On Thu, 19 Dec 2002, Dean Brooks wrote:
> However, what if a stream of 10,000 messages come in for a long-term
> failed host? Under the new proposal, will each message be retried
> immediately upon receipt even if the IP was confirmed to be down 2
> minutes ago? If so, that would seem extremely wasteful of our
> precious resource, especially given that connect timeouts may be on
> the order of minutes per message.
Indeed, that is the worrying case.
> If a message is past it's long retry time, could the final retry
> attempt be forced to occur by a queue-runner (i.e. put on queue
> without immediate retry)? At least then the queue runner could
> attempt to route a single message and then batch-fail the rest
> immediately, rather than immediately trying to connect on every single
> new incoming message?
That's an interesting idea. I wondered whether I could make the rule
that long-term timeouts happen only in queue runners. However, after
thinking about it, I decided it was not a good idea because of the case
where you want never to retry (for certain hosts or certain errors, for
example). People will expect the bounce on the first attempt.

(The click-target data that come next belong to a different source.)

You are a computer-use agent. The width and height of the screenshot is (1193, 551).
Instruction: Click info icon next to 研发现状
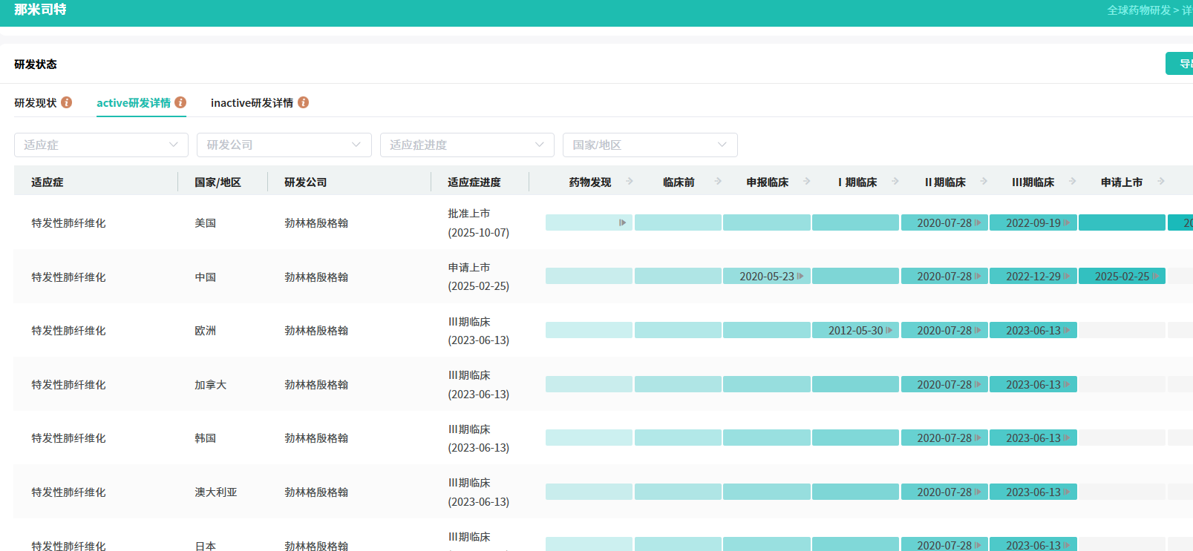coord(67,102)
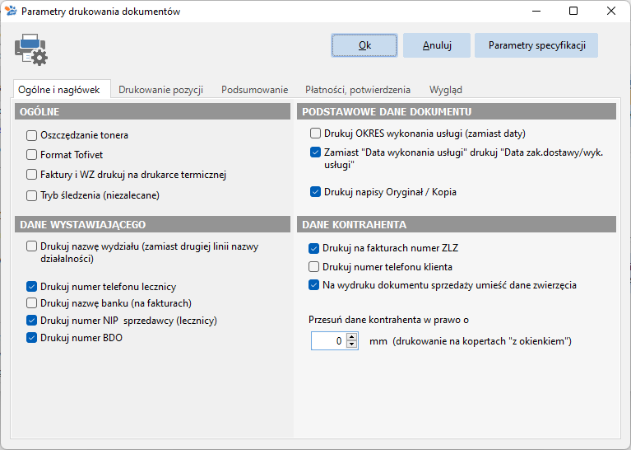Increase contractor data shift with up arrow
This screenshot has height=450, width=631.
[352, 337]
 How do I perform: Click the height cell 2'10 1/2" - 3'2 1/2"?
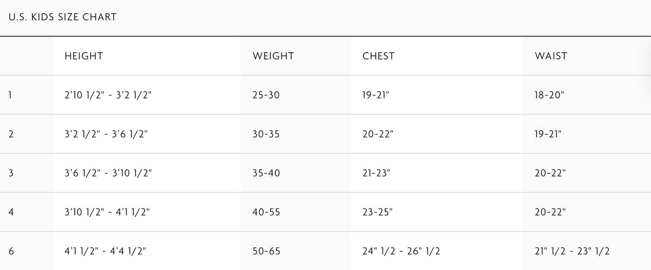pos(108,95)
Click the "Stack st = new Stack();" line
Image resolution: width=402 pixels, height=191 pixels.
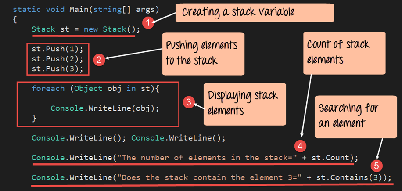pos(86,29)
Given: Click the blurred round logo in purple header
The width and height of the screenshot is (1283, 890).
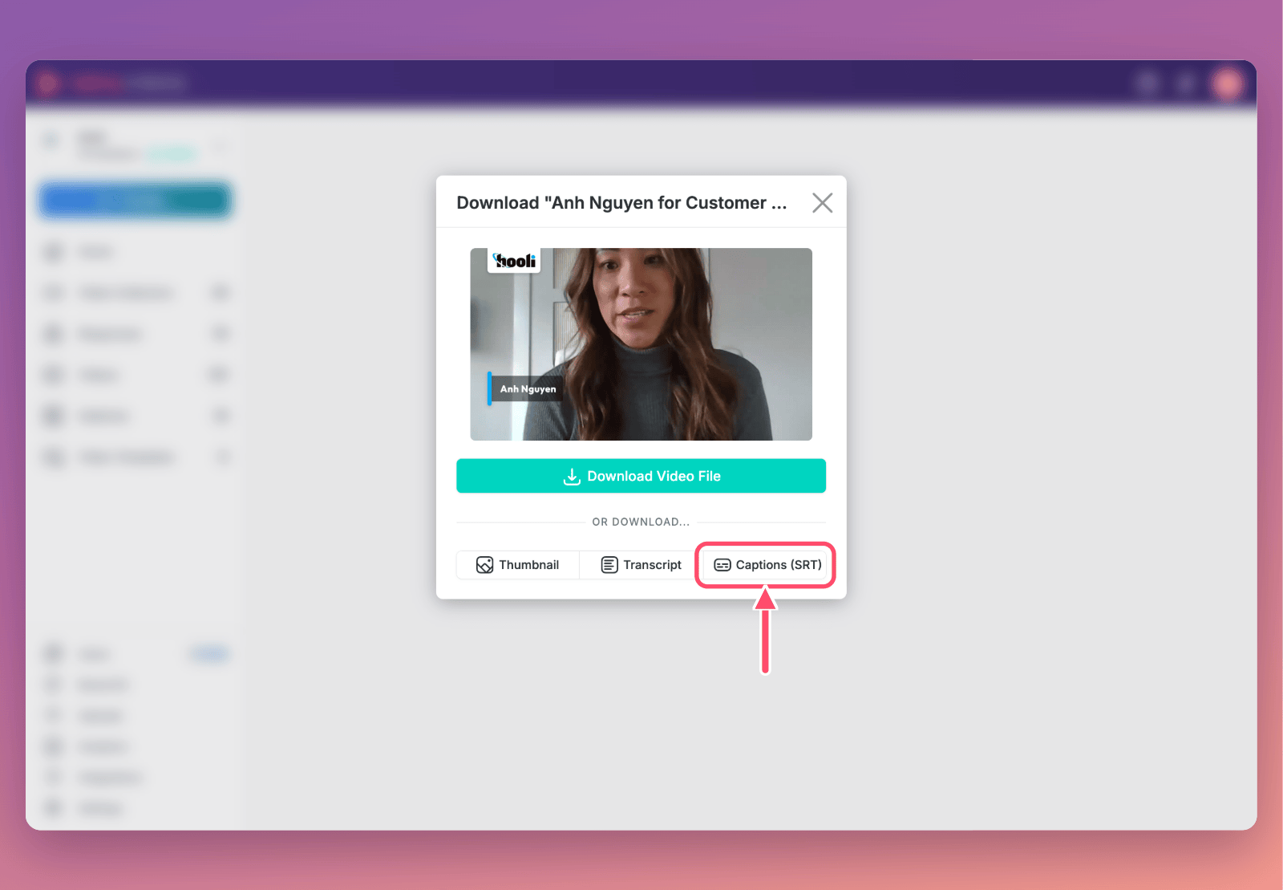Looking at the screenshot, I should [47, 83].
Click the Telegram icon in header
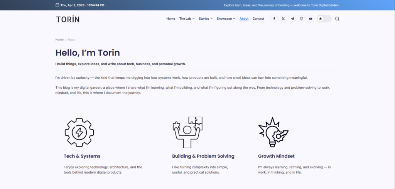Screen dimensions: 395x189 tap(292, 19)
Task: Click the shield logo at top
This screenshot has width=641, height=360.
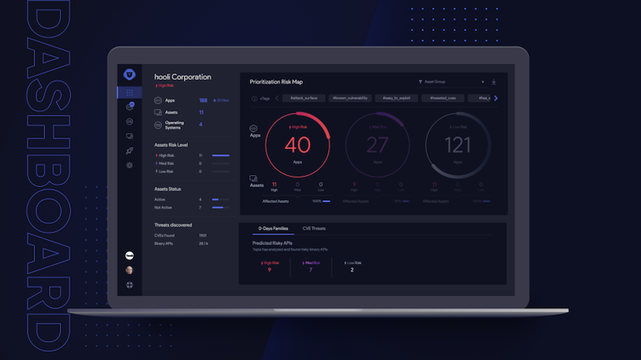Action: [130, 74]
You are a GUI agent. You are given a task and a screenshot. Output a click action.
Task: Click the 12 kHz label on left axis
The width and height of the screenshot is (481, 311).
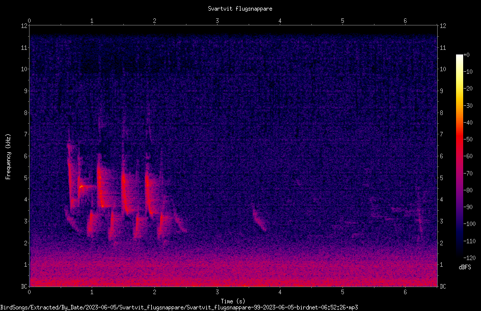tap(24, 26)
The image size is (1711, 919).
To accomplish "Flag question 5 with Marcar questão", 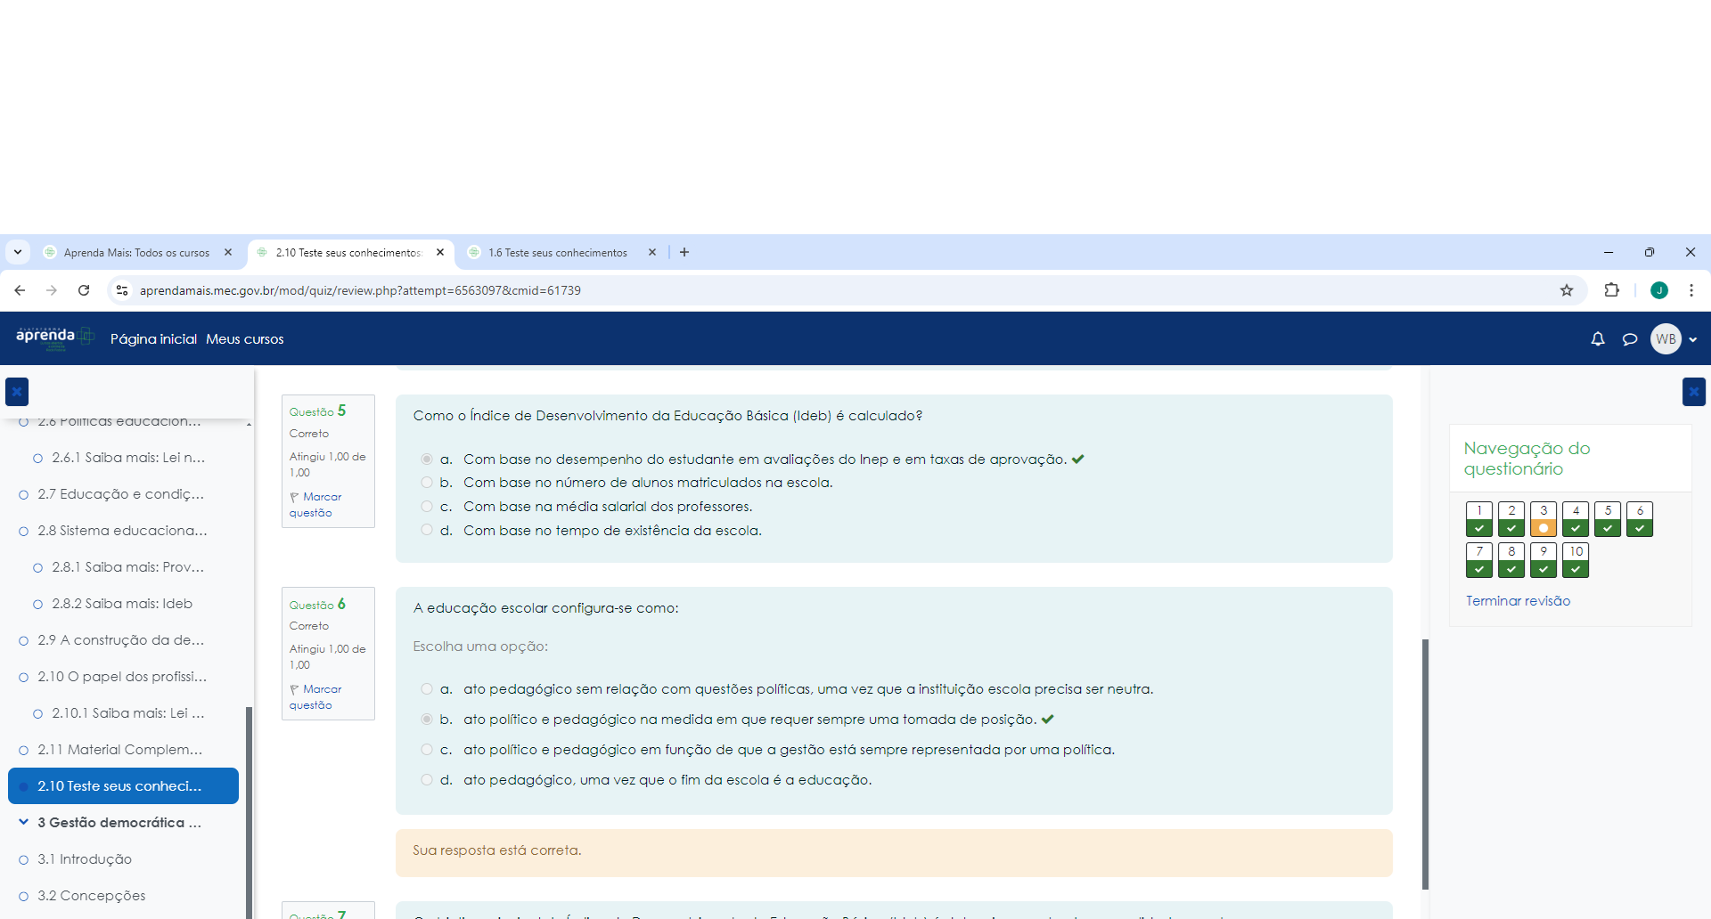I will click(315, 505).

After further thought and code inspection (which reminded me that this
also interacts with hosts_max_try) I've decided that instead of stirring
things up here, I'll leave things as they are. (Maybe try to make the
docs clearer.)
Except for one thing. The retry rule in the default configuration has a
final retry interval of 6 hours. This means that a resurrected host may
not get noticed for up to 6 hours. This now seems to me to be rather a
long time, so I'm thinking of adding an extra retry algorithm on the end
to add one additional period of 3 hours just so that there isn't quite
such a long delay before trying an expired host (once).
--
Philip Hazel University of Cambridge Computing Service,
ph10@??? Cambridge, England. Phone: +44 1223 334714.